Copy the data verbatim, starting at the line containing "is (1012, 1670)." and ending with the line containing "Looking at the image, I should click on (10, 2543).". Include both of those lines.

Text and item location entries
-----
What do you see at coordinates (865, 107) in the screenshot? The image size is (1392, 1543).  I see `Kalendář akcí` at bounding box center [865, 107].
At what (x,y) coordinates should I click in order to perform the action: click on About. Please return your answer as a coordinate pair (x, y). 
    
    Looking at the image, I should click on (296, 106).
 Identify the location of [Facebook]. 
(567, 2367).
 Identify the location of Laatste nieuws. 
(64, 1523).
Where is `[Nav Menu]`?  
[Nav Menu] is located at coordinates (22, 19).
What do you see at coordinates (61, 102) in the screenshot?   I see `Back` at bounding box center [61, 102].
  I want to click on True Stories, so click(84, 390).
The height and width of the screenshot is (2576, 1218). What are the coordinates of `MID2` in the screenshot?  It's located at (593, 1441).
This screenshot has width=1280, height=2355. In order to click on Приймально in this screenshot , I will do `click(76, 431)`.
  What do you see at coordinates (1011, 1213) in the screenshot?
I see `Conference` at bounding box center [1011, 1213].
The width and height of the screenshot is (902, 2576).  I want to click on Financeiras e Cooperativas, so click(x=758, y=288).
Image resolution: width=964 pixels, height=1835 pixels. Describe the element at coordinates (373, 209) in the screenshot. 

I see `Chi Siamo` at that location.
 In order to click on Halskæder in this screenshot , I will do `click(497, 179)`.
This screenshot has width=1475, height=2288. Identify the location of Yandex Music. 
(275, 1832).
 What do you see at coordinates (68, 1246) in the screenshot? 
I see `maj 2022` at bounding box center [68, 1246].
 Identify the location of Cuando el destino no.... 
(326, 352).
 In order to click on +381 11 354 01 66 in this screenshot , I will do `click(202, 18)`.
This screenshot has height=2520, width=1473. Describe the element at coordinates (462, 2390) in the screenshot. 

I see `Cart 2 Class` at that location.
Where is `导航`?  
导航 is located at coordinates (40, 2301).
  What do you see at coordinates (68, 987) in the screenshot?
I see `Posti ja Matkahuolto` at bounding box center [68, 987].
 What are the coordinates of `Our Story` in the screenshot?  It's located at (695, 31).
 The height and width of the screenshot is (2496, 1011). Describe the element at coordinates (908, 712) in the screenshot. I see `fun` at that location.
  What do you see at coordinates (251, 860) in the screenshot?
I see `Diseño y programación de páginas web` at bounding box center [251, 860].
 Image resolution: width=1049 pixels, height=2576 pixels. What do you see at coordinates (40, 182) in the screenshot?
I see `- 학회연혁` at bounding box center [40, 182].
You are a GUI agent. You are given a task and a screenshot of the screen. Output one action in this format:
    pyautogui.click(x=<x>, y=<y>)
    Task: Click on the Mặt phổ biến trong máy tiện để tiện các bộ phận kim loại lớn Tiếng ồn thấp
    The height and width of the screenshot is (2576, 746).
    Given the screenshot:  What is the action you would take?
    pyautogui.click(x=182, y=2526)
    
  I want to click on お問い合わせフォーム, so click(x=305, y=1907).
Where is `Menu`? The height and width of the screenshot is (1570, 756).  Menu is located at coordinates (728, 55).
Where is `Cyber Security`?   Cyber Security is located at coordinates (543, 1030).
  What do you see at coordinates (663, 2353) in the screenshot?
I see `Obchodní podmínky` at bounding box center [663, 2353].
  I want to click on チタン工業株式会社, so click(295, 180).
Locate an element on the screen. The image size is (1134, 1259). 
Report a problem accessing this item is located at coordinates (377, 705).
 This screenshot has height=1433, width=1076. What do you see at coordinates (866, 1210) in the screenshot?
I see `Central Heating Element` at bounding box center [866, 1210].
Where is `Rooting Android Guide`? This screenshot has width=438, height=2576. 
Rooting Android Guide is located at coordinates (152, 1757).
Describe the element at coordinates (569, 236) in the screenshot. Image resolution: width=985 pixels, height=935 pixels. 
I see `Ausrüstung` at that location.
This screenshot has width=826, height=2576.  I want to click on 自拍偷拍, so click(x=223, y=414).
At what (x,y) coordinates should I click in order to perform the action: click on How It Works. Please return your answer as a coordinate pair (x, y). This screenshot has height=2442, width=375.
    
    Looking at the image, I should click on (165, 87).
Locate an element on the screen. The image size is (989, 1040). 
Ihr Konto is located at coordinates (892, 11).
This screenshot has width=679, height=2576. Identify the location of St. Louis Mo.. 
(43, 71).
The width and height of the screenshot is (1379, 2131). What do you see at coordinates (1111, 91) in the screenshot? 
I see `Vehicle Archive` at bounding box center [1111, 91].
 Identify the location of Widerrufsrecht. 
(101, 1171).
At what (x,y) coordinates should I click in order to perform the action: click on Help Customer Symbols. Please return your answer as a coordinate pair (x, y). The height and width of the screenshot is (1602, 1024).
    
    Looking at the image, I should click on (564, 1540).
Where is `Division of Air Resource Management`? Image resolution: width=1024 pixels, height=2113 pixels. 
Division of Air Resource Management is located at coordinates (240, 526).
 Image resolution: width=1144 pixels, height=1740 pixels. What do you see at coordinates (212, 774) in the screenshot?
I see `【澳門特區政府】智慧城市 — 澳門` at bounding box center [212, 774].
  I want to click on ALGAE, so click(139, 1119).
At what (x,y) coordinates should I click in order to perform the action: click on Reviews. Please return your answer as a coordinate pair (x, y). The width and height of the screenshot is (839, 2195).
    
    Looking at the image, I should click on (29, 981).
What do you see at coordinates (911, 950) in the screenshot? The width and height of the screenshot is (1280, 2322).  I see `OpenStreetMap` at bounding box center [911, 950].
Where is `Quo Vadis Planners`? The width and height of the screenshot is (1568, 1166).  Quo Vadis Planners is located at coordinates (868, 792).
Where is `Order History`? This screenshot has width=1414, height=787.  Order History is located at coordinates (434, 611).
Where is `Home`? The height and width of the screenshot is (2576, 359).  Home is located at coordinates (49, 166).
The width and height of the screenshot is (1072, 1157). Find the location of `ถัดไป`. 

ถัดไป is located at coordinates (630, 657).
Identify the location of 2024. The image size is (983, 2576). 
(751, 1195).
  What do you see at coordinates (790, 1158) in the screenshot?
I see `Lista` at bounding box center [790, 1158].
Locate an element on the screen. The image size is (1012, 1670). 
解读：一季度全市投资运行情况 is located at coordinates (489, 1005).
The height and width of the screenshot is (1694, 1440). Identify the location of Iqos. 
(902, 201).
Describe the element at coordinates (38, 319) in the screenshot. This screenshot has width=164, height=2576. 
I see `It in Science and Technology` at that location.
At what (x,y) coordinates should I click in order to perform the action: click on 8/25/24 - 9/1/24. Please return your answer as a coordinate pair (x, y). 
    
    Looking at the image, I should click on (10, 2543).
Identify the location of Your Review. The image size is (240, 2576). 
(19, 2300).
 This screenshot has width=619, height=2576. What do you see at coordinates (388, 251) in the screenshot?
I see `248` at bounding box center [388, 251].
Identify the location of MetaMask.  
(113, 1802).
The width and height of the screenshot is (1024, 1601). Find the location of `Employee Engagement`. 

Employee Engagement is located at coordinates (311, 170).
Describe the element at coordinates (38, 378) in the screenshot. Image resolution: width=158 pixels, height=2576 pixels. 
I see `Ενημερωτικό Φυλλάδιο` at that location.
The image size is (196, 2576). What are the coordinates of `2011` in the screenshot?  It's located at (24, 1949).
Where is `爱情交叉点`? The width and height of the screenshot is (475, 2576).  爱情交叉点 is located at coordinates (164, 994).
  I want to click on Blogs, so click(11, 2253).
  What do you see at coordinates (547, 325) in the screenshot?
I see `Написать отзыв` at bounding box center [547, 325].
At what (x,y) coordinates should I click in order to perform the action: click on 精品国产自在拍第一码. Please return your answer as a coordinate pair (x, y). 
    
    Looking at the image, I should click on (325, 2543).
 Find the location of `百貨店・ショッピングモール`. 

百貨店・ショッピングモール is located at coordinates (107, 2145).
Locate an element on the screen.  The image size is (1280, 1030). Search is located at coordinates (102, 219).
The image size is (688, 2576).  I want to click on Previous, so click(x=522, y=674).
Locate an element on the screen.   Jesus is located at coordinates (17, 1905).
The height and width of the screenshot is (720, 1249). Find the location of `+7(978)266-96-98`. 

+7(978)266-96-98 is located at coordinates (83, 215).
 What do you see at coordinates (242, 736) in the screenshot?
-----
**ANSWER BELOW**
Locate an element on the screen. The image size is (1012, 1670). 
解读：一季度全市投资运行情况 is located at coordinates (489, 1005).
The height and width of the screenshot is (1694, 1440). Identify the location of Iqos. 
(902, 201).
Describe the element at coordinates (38, 319) in the screenshot. This screenshot has width=164, height=2576. 
I see `It in Science and Technology` at that location.
At what (x,y) coordinates should I click in order to perform the action: click on 8/25/24 - 9/1/24. Please return your answer as a coordinate pair (x, y). 
    
    Looking at the image, I should click on (10, 2543).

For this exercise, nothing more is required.